Se há força, para quê a lei?




O Zé volta à carga com mais uma ferroada nesta desvergonha dos camionistas! É verdade que há direitos que são inalienáveis. Entre eles está o direito a protestar, a fazer greve e a fazer valer as demais pretensões que são defensáveis no Estado de Direito democrático. Agora, aquilo a que estamos a assistir neste Portugalito de brandos costumes não é isso. Estamos perante uma situação que tem por trás um fundo de verdade e de direito a protestar mas que foi transformada numa verdadeira revolução e em atentado às mais elementares regras do Estado. Vejamos o que diz a lei, no Código do Trabalho:




Artigo 594.º Piquetes de greve A associação sindical ou a comissão de greve pode organizar piquetes para desenvolver actividades tendentes a persuadir os trabalhadores a aderirem à greve, por meios pacíficos, sem prejuízo do reconhecimento da liberdade de trabalho dos não aderentes.



Ora pois, mano Jaime! Qual respeito pela liberdade de trabalhado dos não aderentes, qual carapuça! Se eu estou parado, os outros também têm que parar e acabou-se! País de bananas! E não há quem mande? Não há quem ponha ordem em tal desatino?
Pois parece que não. Parece que cada um assumiu agora o direito de, à rebelia das leis, obrigar a parar quem quer e quando quer.

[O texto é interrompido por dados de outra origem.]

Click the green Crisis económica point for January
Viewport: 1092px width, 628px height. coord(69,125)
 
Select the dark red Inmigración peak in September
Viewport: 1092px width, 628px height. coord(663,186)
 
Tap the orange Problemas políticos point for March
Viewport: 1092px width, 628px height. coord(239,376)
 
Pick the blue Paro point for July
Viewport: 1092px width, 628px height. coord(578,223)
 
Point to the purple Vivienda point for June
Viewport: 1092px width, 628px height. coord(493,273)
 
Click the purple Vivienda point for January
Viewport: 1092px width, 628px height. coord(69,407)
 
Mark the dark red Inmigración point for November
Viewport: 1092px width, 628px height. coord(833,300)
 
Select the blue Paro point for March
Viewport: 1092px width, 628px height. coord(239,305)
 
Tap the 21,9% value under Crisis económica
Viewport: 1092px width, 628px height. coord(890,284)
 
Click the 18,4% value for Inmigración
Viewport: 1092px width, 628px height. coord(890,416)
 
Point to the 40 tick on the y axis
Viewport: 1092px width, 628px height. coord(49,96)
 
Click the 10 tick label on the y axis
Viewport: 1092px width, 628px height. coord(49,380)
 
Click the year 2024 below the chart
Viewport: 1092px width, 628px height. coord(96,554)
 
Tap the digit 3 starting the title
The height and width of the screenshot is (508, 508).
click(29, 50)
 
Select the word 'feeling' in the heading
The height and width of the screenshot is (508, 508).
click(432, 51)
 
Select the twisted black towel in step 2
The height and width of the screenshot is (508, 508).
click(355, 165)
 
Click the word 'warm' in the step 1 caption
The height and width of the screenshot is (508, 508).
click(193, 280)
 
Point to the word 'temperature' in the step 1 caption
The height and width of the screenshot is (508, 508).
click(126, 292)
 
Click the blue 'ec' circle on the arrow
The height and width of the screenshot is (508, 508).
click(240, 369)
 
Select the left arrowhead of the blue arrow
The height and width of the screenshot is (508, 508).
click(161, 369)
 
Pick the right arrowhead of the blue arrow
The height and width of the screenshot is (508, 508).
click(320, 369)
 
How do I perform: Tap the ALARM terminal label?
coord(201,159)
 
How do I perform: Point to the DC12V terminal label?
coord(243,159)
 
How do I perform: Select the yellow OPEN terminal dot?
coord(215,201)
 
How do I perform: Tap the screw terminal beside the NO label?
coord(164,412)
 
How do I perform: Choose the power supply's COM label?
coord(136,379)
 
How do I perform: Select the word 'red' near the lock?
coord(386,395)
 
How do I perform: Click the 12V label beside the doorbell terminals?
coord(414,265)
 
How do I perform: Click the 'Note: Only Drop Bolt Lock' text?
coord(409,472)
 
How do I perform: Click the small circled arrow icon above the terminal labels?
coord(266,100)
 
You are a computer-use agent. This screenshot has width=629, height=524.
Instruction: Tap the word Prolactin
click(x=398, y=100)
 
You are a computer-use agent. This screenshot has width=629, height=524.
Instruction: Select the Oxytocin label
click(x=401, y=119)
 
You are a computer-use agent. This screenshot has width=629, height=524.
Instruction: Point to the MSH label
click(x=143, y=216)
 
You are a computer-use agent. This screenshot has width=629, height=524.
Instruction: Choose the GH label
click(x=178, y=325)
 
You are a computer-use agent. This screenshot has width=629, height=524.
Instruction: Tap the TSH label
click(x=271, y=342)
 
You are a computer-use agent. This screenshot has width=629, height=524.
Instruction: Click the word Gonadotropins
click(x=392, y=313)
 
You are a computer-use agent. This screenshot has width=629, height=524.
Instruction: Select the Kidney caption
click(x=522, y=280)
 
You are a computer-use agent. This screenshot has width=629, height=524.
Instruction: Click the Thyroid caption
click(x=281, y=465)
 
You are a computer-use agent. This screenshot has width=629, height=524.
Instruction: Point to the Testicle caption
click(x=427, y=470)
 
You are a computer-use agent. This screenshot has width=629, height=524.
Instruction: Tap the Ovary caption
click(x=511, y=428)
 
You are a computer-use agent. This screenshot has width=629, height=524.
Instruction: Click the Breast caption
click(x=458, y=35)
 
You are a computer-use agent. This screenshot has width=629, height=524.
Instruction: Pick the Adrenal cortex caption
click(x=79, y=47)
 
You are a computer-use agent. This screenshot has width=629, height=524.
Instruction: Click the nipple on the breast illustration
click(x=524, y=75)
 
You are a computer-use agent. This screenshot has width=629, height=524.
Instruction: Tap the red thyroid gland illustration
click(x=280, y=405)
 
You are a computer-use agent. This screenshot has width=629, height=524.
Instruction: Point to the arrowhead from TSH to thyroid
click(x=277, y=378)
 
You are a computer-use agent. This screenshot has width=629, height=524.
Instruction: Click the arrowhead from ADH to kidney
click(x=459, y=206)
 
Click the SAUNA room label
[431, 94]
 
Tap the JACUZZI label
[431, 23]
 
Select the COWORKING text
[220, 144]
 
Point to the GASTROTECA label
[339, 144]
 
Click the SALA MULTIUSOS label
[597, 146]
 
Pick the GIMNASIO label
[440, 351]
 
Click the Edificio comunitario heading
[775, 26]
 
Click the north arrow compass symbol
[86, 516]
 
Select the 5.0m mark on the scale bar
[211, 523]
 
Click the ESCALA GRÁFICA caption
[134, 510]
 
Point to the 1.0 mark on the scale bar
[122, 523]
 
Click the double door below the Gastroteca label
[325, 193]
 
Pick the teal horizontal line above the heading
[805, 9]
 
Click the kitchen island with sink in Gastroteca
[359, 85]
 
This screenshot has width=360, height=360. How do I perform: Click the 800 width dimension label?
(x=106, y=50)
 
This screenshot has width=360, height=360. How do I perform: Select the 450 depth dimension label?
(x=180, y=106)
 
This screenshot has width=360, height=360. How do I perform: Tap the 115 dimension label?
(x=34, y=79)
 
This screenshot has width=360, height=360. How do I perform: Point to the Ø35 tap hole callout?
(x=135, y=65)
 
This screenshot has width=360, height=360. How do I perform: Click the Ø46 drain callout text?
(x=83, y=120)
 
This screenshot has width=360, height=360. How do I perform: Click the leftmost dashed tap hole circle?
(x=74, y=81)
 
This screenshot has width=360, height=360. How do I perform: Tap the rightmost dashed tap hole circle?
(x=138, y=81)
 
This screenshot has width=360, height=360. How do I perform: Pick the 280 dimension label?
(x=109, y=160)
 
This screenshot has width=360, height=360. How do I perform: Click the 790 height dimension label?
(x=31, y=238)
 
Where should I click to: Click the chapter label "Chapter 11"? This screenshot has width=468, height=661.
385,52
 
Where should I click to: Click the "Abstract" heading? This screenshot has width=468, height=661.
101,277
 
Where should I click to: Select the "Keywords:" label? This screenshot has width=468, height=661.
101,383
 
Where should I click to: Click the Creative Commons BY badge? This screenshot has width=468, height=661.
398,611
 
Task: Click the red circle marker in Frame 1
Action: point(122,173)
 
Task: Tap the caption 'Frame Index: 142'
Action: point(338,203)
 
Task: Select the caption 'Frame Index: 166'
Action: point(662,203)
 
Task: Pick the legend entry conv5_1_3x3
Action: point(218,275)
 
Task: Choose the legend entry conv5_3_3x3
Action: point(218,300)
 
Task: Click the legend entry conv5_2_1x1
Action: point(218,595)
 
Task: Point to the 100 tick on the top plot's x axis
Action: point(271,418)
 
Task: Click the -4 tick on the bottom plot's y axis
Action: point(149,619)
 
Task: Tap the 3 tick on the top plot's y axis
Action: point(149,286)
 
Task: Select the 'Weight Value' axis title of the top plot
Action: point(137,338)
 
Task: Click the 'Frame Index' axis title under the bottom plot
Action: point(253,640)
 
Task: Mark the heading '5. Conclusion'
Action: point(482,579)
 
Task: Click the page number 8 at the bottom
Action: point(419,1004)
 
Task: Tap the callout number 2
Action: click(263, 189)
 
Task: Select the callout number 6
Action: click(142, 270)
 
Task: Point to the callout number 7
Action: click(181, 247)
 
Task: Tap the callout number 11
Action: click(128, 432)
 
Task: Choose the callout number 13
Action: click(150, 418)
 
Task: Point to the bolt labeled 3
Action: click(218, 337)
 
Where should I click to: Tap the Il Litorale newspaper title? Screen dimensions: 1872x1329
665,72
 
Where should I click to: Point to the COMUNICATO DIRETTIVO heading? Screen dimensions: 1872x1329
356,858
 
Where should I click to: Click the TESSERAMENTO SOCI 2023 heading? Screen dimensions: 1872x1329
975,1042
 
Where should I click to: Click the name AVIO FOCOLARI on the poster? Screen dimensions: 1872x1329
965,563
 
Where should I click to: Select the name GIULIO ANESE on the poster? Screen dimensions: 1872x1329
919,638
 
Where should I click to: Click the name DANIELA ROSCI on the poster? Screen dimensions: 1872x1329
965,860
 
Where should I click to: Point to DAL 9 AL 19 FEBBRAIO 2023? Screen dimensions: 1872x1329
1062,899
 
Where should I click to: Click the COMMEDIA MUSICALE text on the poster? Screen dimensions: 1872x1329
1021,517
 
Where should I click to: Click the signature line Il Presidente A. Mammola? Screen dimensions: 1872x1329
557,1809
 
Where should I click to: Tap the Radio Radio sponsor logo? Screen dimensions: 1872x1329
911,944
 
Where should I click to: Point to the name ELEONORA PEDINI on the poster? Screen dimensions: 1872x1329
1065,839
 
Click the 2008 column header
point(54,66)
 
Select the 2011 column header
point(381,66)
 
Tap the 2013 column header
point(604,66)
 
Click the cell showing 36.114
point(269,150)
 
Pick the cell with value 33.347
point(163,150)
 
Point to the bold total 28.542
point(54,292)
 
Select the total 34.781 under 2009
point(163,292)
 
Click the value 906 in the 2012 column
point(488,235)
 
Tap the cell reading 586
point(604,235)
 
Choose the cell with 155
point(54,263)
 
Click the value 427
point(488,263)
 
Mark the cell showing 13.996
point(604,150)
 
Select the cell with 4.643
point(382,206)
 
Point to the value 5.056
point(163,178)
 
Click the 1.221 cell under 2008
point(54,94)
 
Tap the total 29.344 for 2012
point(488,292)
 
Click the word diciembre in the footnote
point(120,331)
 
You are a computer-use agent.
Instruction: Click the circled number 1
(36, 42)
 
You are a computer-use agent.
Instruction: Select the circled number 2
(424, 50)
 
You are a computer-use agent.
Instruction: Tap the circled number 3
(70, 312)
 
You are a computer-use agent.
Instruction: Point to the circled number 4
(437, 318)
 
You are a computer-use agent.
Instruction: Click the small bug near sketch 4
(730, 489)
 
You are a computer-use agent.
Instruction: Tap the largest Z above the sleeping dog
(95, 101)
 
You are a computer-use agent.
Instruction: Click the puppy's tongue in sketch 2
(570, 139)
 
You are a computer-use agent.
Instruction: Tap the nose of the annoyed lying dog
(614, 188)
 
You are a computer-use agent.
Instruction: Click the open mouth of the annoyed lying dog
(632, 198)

Se um cidadão quer cumprir com as suas obrigações e trabalhar, tem o direito de não ser impedido por quem, independentemente da verdade que lhe assiste, usa de todos os meios - até a violência - para fazer valer pretensões.
O governo? Olha para o lado ou enfia a cabeça na areia!
Resultado: se há força bruta que imponha a minha vontade, para que quero eu a lei que nos defenda?


Somos um país sem rei nem roque! Haja liberdade e vontade de acabar com tais abusos! Alguém tem que deixar de ter a cabeça enterrada na areia!